Prior to joining HHS, McGraw was a partner in the healthcare practice of Manatt, Phelps & Phillips. Earlier, she served as the director of the health privacy project at the Center for Democracy & Technology, a consumer advocacy group, and as the chief operating officer at the National Partnership for Women & Families.
For several years while working in the private sector, McGraw served as a federal adviser, serving as chair of the Health IT Policy Committee's privacy and security "tiger team," which hammered out policies for ONC related to electronic health records under the HITECH Act.
Change the Course?
Some privacy experts say that while McGraw brought a lot of privacy-related work experience and perspective to the OCR role, the direction of OCR's HIPAA enforcement activities aren't likely to dramatically change.

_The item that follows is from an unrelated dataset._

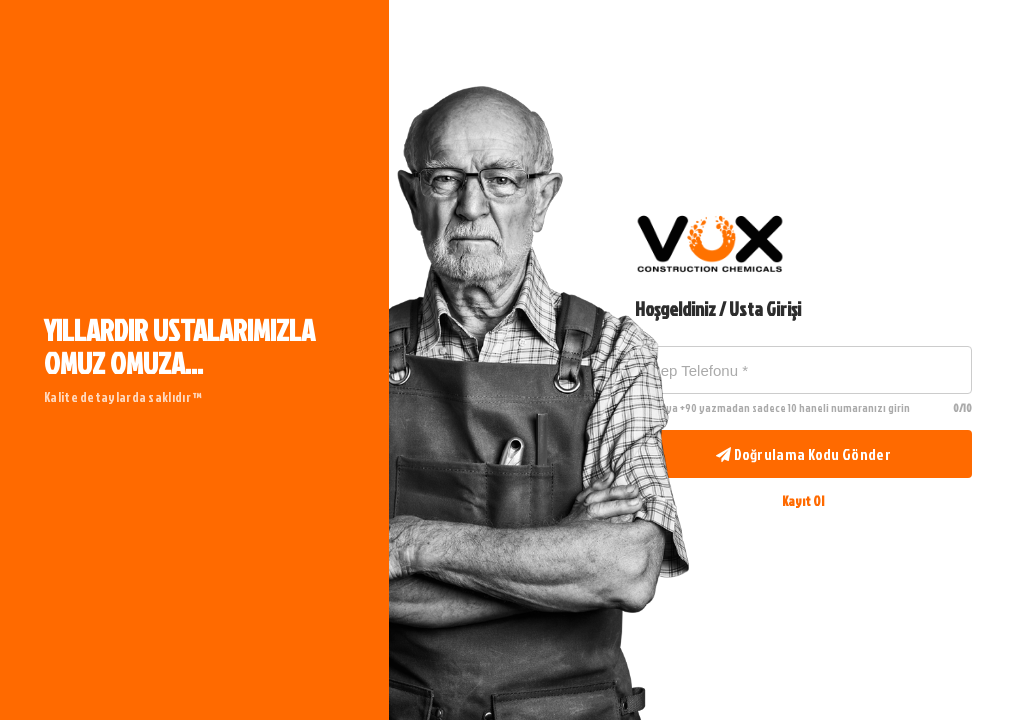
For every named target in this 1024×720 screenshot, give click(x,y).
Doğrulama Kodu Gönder (803, 454)
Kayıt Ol (803, 501)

"Deven was the perfect kind of regulator. She had a complete and integrated knowledge of all of the relevant rules, as well as why they were put in place and what the goals were," says privacy attorney Kirk Nahra of the law firm Wiley Rein LLP. "She was a determined protector of individual rights and protecting the privacy interests of patients. At the same time, she also understood and applied the broader goals of an effective healthcare system. Companies knew that Deven was prepared to listen, and that her conclusions would be fair."
Still, there are "certainly many capable, thoughtful and effective people still left at OCR," he adds. "I don't have any reason to think that her departure will have any meaningful impact on the enforcement approach of that office. The general approach has been in place since the beginning of HIPAA - it isn't an office that tries to nail a company just because something didn't go right. They fix, educate, guide, mitigate and generally try to separate those entities who are trying to do the right thing and fix their problems from those who don't."
Nahra says he'd be surprised if there is any meaningful decrease in HIPAA enforcement activities at HHS "unless there are significant budget cuts that really reduce staff. That is of course a real possibility - but that would reflect staffing rather than a change in philosophy."